Your task: Every line of the data, first to last, must be written out unchanged.

<<<<

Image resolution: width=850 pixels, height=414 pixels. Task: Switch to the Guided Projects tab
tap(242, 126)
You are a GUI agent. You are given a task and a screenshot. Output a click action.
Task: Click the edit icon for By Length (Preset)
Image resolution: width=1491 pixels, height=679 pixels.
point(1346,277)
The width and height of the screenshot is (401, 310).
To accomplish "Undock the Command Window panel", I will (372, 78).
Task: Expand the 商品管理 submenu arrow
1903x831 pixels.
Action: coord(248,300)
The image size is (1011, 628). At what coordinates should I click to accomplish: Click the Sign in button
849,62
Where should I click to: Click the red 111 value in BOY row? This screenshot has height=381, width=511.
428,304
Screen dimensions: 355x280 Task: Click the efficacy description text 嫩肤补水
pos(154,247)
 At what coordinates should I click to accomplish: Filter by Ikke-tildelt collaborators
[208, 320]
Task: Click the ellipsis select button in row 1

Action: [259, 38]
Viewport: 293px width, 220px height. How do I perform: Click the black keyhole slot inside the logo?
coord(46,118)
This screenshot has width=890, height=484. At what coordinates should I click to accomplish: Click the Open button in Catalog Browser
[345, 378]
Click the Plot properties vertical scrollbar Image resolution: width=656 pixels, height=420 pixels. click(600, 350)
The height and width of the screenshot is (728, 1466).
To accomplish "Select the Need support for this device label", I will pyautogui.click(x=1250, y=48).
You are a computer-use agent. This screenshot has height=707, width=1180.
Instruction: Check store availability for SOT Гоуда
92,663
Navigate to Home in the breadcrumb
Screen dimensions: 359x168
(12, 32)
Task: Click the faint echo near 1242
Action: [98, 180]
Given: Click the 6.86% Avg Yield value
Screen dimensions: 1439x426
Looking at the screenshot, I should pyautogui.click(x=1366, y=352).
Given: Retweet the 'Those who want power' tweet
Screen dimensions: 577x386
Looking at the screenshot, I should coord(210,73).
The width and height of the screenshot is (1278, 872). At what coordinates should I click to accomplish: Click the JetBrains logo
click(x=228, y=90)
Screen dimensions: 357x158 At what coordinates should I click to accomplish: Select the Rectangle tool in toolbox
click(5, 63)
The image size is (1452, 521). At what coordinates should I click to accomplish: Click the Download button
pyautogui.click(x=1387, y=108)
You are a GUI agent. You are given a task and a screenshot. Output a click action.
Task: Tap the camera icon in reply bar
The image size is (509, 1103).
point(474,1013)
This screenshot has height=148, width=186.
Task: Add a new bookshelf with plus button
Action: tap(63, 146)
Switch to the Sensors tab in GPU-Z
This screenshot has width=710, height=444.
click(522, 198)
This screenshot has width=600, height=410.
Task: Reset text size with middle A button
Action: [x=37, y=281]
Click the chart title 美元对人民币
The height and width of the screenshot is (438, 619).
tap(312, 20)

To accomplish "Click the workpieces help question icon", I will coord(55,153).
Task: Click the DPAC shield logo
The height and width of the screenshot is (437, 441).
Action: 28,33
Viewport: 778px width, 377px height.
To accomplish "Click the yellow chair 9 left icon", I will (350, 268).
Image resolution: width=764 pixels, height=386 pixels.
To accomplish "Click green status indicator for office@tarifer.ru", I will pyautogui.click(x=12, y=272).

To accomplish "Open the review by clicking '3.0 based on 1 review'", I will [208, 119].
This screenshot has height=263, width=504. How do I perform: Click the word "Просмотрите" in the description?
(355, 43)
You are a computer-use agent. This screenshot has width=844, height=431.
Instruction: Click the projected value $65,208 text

>>>>

Result of the task:
Image resolution: width=850 pixels, height=414 pixels. Task: Switch to the Guided Projects tab
tap(242, 126)
You are a GUI agent. You are given a task and a screenshot. Output a click action.
Task: Click the edit icon for By Length (Preset)
Image resolution: width=1491 pixels, height=679 pixels.
point(1346,277)
The width and height of the screenshot is (401, 310).
To accomplish "Undock the Command Window panel", I will (372, 78).
Task: Expand the 商品管理 submenu arrow
1903x831 pixels.
Action: coord(248,300)
The image size is (1011, 628). At what coordinates should I click to accomplish: Click the Sign in button
849,62
Where should I click to: Click the red 111 value in BOY row? This screenshot has height=381, width=511.
428,304
Screen dimensions: 355x280 Task: Click the efficacy description text 嫩肤补水
pos(154,247)
 At what coordinates should I click to accomplish: Filter by Ikke-tildelt collaborators
[208, 320]
Task: Click the ellipsis select button in row 1

Action: [259, 38]
Viewport: 293px width, 220px height. How do I perform: Click the black keyhole slot inside the logo?
coord(46,118)
This screenshot has width=890, height=484. At what coordinates should I click to accomplish: Click the Open button in Catalog Browser
[345, 378]
Click the Plot properties vertical scrollbar Image resolution: width=656 pixels, height=420 pixels. click(600, 350)
The height and width of the screenshot is (728, 1466).
To accomplish "Select the Need support for this device label", I will pyautogui.click(x=1250, y=48).
You are a computer-use agent. This screenshot has height=707, width=1180.
Instruction: Check store availability for SOT Гоуда
92,663
Navigate to Home in the breadcrumb
Screen dimensions: 359x168
(12, 32)
Task: Click the faint echo near 1242
Action: [98, 180]
Given: Click the 6.86% Avg Yield value
Screen dimensions: 1439x426
Looking at the screenshot, I should pyautogui.click(x=1366, y=352).
Given: Retweet the 'Those who want power' tweet
Screen dimensions: 577x386
Looking at the screenshot, I should coord(210,73).
The width and height of the screenshot is (1278, 872). At what coordinates should I click to accomplish: Click the JetBrains logo
click(x=228, y=90)
Screen dimensions: 357x158 At what coordinates should I click to accomplish: Select the Rectangle tool in toolbox
click(5, 63)
The image size is (1452, 521). At what coordinates should I click to accomplish: Click the Download button
pyautogui.click(x=1387, y=108)
You are a GUI agent. You are given a task and a screenshot. Output a click action.
Task: Tap the camera icon in reply bar
The image size is (509, 1103).
point(474,1013)
This screenshot has height=148, width=186.
Task: Add a new bookshelf with plus button
Action: tap(63, 146)
Switch to the Sensors tab in GPU-Z
This screenshot has width=710, height=444.
click(522, 198)
This screenshot has width=600, height=410.
Task: Reset text size with middle A button
Action: [x=37, y=281]
Click the chart title 美元对人民币
The height and width of the screenshot is (438, 619).
tap(312, 20)

To accomplish "Click the workpieces help question icon", I will coord(55,153).
Task: Click the DPAC shield logo
The height and width of the screenshot is (437, 441).
Action: 28,33
Viewport: 778px width, 377px height.
To accomplish "Click the yellow chair 9 left icon", I will (350, 268).
Image resolution: width=764 pixels, height=386 pixels.
To accomplish "Click green status indicator for office@tarifer.ru", I will pyautogui.click(x=12, y=272).

To accomplish "Open the review by clicking '3.0 based on 1 review'", I will [208, 119].
This screenshot has height=263, width=504. How do I perform: Click the word "Просмотрите" in the description?
(355, 43)
You are a computer-use agent. This screenshot has width=844, height=431.
Instruction: Click the projected value $65,208 text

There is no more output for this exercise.